WHAT IS BEING ASKED | Show every line of the data below that includes the word "scrollbar".

INPUT FOR THIS TASK |
== Segment start ==

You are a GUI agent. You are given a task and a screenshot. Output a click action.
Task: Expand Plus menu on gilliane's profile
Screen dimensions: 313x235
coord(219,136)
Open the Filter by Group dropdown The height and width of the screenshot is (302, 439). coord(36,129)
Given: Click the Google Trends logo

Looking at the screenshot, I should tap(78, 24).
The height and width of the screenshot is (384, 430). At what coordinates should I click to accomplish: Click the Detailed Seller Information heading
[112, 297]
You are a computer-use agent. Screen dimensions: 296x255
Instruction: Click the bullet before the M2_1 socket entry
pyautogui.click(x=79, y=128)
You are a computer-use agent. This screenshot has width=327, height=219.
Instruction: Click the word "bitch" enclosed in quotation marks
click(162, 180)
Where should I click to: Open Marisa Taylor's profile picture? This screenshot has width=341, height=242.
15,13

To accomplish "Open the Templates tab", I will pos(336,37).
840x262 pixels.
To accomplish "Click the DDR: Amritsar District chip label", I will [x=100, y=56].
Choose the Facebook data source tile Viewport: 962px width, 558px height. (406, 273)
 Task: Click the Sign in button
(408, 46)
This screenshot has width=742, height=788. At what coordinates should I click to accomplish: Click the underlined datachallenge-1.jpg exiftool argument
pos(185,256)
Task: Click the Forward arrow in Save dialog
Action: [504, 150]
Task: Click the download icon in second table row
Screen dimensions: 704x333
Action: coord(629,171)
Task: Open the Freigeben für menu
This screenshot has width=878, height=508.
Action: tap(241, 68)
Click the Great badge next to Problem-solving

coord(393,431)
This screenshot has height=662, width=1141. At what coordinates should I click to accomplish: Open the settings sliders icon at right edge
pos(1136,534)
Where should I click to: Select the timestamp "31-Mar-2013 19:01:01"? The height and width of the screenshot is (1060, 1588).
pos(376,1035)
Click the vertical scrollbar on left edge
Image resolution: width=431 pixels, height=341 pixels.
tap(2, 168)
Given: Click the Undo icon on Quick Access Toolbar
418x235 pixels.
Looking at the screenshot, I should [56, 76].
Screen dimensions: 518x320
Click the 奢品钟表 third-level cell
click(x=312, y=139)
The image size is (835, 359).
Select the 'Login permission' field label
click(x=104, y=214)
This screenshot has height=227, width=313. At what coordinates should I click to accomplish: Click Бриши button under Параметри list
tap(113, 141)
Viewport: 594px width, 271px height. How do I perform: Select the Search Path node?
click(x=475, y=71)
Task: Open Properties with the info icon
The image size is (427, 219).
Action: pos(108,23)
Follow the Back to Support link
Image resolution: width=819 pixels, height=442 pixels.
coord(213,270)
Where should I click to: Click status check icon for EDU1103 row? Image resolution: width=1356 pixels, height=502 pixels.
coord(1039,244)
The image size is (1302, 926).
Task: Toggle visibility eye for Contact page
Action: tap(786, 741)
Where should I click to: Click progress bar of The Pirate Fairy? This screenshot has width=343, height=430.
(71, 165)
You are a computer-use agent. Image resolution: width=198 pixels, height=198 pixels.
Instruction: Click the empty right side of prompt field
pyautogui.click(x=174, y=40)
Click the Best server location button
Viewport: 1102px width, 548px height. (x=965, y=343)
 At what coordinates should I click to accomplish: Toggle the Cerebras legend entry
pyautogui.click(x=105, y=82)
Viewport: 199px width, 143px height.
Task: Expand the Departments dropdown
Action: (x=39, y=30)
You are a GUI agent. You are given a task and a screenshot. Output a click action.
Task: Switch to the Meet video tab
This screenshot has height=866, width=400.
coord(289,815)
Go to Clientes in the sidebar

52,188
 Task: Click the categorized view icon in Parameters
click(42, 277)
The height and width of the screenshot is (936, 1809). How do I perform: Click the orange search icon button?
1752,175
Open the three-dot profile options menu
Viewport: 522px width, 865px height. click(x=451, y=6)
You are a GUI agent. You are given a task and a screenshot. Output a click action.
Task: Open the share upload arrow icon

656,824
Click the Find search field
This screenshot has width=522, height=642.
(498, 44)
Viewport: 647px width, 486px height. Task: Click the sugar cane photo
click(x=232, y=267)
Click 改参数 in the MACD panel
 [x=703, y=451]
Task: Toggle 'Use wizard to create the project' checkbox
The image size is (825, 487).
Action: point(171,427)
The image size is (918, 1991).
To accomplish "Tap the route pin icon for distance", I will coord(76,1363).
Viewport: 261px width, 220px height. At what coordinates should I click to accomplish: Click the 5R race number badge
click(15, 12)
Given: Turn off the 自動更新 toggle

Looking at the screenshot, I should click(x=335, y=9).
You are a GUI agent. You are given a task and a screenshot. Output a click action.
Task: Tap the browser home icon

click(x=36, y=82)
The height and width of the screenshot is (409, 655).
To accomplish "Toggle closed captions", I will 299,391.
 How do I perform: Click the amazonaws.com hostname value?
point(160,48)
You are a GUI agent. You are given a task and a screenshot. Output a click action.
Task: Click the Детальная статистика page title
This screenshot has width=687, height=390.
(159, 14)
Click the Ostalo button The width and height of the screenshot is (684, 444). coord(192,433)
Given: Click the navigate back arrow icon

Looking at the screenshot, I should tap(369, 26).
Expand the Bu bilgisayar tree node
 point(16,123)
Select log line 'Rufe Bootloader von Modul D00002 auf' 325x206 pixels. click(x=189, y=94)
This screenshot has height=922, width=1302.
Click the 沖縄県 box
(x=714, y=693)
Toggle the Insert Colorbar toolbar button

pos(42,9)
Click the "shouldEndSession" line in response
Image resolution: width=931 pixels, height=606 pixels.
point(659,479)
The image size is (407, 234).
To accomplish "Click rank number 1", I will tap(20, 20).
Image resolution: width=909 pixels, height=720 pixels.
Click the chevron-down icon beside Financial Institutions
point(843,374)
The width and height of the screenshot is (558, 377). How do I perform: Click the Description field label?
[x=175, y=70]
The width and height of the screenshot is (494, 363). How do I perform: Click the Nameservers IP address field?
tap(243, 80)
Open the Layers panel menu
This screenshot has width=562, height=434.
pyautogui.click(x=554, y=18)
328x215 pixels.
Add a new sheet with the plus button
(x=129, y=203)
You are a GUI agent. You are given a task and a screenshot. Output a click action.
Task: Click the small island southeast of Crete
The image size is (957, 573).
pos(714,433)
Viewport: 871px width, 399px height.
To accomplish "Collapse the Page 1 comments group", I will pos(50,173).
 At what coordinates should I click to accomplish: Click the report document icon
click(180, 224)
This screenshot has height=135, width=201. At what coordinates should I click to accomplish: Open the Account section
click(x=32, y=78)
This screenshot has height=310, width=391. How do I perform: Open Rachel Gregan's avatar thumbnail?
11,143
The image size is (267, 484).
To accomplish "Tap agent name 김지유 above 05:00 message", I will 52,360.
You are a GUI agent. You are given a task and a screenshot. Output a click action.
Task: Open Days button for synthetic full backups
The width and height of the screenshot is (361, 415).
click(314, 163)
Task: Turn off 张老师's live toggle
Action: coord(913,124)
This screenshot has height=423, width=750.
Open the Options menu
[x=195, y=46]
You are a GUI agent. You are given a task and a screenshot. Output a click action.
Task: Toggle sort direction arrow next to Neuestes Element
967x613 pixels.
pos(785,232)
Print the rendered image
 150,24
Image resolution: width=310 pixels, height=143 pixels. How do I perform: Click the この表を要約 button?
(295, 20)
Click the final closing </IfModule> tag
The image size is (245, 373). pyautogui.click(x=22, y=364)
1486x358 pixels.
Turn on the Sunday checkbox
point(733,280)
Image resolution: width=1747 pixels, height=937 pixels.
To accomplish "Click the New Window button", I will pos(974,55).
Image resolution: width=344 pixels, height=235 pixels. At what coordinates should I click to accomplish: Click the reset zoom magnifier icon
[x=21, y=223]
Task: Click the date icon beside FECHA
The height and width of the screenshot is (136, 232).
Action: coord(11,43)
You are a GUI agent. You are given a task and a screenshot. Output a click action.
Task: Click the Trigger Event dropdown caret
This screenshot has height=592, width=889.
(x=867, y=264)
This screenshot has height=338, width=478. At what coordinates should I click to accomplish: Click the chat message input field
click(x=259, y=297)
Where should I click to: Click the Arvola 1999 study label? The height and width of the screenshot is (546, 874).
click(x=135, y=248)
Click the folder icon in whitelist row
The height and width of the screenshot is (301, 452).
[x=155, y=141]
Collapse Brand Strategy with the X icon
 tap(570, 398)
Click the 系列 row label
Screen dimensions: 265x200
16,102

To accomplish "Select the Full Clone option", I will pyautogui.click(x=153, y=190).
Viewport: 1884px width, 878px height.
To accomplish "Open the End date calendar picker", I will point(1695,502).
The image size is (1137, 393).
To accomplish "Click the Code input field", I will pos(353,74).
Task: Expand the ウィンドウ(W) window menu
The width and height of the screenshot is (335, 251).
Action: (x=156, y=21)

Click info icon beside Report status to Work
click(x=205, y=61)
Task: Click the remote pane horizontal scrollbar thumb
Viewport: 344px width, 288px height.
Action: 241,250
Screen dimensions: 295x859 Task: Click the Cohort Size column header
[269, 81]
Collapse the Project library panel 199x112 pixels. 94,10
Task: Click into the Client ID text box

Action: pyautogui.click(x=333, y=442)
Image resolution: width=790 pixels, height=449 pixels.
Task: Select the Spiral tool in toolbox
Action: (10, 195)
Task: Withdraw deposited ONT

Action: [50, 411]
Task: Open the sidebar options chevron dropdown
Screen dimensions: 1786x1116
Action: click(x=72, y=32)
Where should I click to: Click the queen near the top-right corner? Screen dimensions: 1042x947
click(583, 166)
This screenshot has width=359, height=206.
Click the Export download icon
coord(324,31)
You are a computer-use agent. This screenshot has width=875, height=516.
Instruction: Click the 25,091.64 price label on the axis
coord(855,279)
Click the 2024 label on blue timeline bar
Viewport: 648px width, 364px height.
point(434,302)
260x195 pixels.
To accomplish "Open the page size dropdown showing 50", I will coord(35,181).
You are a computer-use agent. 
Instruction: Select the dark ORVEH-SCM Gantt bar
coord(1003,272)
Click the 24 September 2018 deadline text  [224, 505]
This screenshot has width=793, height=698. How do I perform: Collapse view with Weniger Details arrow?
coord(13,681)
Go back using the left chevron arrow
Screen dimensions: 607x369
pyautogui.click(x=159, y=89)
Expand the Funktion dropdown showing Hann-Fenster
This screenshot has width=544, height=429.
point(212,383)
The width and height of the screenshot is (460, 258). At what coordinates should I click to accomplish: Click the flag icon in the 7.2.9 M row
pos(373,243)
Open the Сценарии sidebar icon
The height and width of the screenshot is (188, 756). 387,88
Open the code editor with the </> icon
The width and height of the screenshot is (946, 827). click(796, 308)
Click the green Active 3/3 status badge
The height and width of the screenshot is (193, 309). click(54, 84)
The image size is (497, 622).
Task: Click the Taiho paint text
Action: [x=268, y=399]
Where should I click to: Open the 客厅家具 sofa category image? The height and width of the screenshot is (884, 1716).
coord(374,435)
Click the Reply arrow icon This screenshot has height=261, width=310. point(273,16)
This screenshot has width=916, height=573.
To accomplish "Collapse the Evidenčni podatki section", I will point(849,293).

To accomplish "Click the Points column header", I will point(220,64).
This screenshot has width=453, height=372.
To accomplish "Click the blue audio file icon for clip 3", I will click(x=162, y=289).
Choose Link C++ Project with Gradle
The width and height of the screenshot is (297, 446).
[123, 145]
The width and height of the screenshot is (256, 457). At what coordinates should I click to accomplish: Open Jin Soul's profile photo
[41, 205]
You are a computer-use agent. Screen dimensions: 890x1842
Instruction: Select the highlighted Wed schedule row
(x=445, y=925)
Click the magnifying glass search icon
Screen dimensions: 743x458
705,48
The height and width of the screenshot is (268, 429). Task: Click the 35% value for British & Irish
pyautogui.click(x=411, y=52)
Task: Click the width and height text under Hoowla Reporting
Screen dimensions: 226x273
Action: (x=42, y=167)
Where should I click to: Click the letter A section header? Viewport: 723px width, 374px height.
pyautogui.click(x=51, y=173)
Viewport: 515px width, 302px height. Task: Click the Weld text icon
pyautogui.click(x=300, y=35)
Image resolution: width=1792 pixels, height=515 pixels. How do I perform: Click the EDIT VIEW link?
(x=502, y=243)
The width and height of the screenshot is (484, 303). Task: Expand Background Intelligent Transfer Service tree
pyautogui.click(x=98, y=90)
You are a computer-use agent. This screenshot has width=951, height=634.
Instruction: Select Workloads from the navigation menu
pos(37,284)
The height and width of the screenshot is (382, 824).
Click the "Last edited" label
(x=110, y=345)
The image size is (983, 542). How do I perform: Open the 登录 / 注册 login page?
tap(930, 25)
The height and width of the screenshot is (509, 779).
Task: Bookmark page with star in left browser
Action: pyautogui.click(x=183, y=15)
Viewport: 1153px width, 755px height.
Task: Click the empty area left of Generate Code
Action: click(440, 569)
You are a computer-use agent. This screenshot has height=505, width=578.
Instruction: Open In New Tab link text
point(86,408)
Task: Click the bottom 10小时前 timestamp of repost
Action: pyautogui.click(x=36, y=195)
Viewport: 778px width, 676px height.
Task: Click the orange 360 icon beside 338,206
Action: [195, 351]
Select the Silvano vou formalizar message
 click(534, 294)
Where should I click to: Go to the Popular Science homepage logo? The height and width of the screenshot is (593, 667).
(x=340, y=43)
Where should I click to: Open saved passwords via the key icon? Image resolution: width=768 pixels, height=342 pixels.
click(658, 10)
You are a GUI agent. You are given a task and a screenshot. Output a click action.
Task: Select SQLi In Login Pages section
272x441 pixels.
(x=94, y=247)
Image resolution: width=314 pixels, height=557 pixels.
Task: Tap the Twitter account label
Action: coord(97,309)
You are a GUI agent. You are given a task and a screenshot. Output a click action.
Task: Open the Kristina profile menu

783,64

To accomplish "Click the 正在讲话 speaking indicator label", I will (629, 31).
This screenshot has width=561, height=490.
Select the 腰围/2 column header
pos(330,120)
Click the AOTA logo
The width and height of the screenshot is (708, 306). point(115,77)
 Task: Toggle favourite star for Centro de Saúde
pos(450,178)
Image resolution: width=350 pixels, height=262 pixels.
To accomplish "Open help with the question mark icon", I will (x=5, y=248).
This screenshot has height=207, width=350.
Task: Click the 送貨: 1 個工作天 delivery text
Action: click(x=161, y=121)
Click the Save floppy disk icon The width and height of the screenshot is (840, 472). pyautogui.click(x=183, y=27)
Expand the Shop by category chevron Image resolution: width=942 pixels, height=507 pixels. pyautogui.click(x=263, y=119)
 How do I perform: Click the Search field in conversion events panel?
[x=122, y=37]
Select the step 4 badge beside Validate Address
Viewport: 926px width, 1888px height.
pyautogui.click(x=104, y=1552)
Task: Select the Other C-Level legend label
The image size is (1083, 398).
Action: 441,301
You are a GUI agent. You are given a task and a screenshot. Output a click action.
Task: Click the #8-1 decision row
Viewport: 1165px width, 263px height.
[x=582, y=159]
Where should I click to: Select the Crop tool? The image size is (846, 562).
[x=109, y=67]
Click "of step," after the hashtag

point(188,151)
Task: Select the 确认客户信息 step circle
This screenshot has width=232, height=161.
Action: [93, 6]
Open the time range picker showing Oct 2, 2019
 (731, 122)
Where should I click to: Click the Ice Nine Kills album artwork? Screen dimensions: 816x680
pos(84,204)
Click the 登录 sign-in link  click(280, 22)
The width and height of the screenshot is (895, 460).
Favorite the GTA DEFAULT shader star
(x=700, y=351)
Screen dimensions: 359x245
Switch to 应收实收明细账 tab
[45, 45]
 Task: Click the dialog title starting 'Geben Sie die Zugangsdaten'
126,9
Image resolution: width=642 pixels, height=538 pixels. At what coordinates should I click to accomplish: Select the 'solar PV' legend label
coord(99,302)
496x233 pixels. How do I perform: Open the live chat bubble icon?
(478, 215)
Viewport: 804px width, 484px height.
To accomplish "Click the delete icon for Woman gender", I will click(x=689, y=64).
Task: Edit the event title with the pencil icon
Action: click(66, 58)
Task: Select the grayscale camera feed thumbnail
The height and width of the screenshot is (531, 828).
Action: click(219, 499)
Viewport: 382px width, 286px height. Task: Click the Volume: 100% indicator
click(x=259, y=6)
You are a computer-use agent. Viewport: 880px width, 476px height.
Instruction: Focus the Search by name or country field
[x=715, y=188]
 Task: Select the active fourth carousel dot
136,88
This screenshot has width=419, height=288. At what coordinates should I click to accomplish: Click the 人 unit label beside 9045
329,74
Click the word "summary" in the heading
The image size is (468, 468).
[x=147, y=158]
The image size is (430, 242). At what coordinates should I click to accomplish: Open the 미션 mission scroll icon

== Segment end ==

ANSWER TO THIS PROBLEM |
Click the vertical scrollbar on left edge
Task: Click the remote pane horizontal scrollbar thumb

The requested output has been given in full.